November 26, 2013 at 12:53 pm #1018993faridParticipant
I am using OpenEears and the Rejecto plugin.
I need to recognize a small vocabulary may be less than 20 words, all of them are sounds of animals like “MEOW” (cat), “MOO” (cow), etc…
Actually, I have downloaded the sample OpenEarsApp and added the Rejecto plugin. I have created a vocabulary with only two words: “MEOW” and “MOO”.
Below how I create my rejecting language model:
NSError *error = [languageModelGenerator generateRejectingLanguageModelFromArray:languageArray withFilesNamed:filesName withOptionalExclusions:@[@"b", @"c", @"d", @"f", @"g", @"k", @"l", @"n", @"p", @"r"] usingVowelsOnly:FALSE withWeight:nil forAcousticModelAtPath:[AcousticModel pathToModel:@"AcousticModelEnglish"]]; // Change "AcousticModelEnglish" [languageModelGenerator deliverRejectedSpeechInHypotheses:YES];
I have never received rejected speech hypotheses.
I have tried to add optional exclusions but I am not sure I am doing write.
My problem is how to make the voice recognition for those words as precise as possible. I mean if user says “NOO” instead of “MOO”, or “PEOW” instead of “MEOW”, I want “NOO” and “PEOW” to be skipped.November 26, 2013 at 1:05 pm #1018994Halle WinklerPolitepix
Couple of things that may help. Here is the description of how the optional exclusions work:
optionalExclusions can either be set to nil, or given an NSArray of NSStrings which contain phonemes which you do not want to have added to the rejection model. A case in which you might want to do this is when you have over-active rejection such that words that are really in the vocabulary are being rejected. You can first turn on deliverRejectedSpeechInHypotheses: in order to see which phonemes are being detected overzealously and then you can add them to the exclusionArray. Set this parameter to nil if you aren’t using it.

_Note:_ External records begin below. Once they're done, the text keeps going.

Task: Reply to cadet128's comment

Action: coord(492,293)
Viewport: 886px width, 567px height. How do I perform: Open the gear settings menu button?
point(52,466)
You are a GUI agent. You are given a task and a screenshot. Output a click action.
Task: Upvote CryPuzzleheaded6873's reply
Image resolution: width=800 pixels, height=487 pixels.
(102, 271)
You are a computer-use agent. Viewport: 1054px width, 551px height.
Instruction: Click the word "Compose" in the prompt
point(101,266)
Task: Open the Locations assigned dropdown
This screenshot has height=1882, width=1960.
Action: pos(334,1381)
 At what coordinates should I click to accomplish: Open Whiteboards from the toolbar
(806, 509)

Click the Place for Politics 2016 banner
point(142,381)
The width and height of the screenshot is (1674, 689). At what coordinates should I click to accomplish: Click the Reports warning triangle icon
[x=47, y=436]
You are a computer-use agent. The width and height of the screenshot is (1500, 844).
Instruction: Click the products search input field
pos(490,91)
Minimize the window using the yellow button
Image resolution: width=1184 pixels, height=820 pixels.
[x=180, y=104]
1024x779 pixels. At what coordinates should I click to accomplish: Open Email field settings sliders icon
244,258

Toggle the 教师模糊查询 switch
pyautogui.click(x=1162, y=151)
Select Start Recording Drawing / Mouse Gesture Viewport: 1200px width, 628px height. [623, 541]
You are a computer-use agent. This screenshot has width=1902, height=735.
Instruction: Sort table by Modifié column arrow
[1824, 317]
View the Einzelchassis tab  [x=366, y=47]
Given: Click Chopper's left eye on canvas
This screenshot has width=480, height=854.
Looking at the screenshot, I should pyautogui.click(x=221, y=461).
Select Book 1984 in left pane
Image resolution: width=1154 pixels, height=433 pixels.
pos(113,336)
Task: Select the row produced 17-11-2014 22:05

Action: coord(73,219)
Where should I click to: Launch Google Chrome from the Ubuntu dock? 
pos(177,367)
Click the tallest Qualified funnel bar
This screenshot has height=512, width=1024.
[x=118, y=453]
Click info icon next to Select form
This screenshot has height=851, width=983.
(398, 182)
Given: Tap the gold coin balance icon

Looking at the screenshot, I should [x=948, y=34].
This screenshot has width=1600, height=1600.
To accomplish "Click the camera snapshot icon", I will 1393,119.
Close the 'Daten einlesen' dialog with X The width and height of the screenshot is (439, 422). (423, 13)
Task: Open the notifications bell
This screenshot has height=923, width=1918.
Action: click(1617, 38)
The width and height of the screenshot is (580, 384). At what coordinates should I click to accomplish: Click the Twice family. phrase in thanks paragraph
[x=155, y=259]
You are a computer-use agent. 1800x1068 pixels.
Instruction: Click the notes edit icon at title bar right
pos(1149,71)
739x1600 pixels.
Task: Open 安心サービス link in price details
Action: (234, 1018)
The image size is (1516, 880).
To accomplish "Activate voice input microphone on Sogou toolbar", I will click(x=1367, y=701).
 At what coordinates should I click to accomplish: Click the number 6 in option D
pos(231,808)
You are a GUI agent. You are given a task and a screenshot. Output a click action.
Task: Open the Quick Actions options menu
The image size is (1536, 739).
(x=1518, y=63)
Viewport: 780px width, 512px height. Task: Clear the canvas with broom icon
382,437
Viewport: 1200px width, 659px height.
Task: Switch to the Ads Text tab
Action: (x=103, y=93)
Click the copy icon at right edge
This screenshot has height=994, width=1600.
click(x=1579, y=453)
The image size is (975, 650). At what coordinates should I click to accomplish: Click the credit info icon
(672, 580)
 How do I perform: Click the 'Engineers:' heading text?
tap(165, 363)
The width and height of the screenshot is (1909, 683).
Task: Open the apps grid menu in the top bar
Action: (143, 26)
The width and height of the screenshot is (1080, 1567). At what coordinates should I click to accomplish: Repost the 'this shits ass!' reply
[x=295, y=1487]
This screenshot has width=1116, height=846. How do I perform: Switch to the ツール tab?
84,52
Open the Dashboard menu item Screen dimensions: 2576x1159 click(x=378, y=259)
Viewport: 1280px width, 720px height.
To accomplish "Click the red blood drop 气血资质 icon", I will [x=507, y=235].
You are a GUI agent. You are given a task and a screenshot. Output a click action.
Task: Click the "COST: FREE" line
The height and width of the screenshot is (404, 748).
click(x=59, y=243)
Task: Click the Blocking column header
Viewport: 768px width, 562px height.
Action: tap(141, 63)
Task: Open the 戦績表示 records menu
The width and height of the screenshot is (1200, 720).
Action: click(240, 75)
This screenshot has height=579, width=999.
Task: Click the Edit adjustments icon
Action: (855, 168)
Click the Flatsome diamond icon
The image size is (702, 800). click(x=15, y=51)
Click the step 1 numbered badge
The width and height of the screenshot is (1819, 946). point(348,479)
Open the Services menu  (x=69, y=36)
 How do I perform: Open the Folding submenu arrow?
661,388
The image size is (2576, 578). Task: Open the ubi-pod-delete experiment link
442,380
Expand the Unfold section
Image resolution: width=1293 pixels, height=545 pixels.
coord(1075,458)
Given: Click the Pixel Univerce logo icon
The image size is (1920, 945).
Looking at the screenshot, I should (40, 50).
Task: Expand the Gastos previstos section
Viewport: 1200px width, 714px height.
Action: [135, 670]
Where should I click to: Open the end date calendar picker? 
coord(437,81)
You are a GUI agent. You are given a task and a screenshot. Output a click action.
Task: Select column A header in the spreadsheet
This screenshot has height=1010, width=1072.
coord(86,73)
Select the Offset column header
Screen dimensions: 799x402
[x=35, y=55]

So issue one is that you have to give it phonemes instead of letters, but issue two is that you only use it if you already have a set of phonemes that you’ve verified are being rejected overzealously via the use of the deliverRejectedSpeechInHypotheses setting. It isn’t something you want to start out with.
You haven’t mentioned whether MEOW and MOO are being recognized when they are being said correctly, so let’s start there and then see if I can think of some suggestions for refining things.November 26, 2013 at 4:16 pm #1019008faridParticipant
You haven’t mentioned whether MEOW and MOO are being recognized when they are being said correctly, so let’s start there and then see if I can think of some suggestions for refining things.
Yes “MEOW” and “MOO” are being recognized when they are being said correctly.
But the problem is that if I say “POO”, “TEOW”, “TOO” or “PEOW”; they are recognized too. I have set deliverRejectedSpeechInHypotheses to YES.November 26, 2013 at 4:26 pm #1019009Halle WinklerPolitepix
This is a general issue with speech recognition, unfortunately. Rejecto is designed to reject phonemes other than the keyword which surround the keyword and utterances that are evidently not utterances of the keyword. But a one-syllable word which rhymes with a one-syllable keyword in a language model that only contains very few one-syllable keywords is very unlikely to be recognized as a different word because there is very little information in the model which would allow evaluating whether it is the one word or another. It has a very high probability of being recognized as a less-probable version of the same word.
To me, it doesn’t sound a highly-likely usage scenario since your app is probably more designed for users to say “meow” to it than to intentionally interact with it by saying “peow” with the expectation that “peow” isn’t recognized. But probably the most effective way you have available to prevent recognition of “peow” is to add “peow” to your main language model and then ignore it when it is recognized. Does that make sense?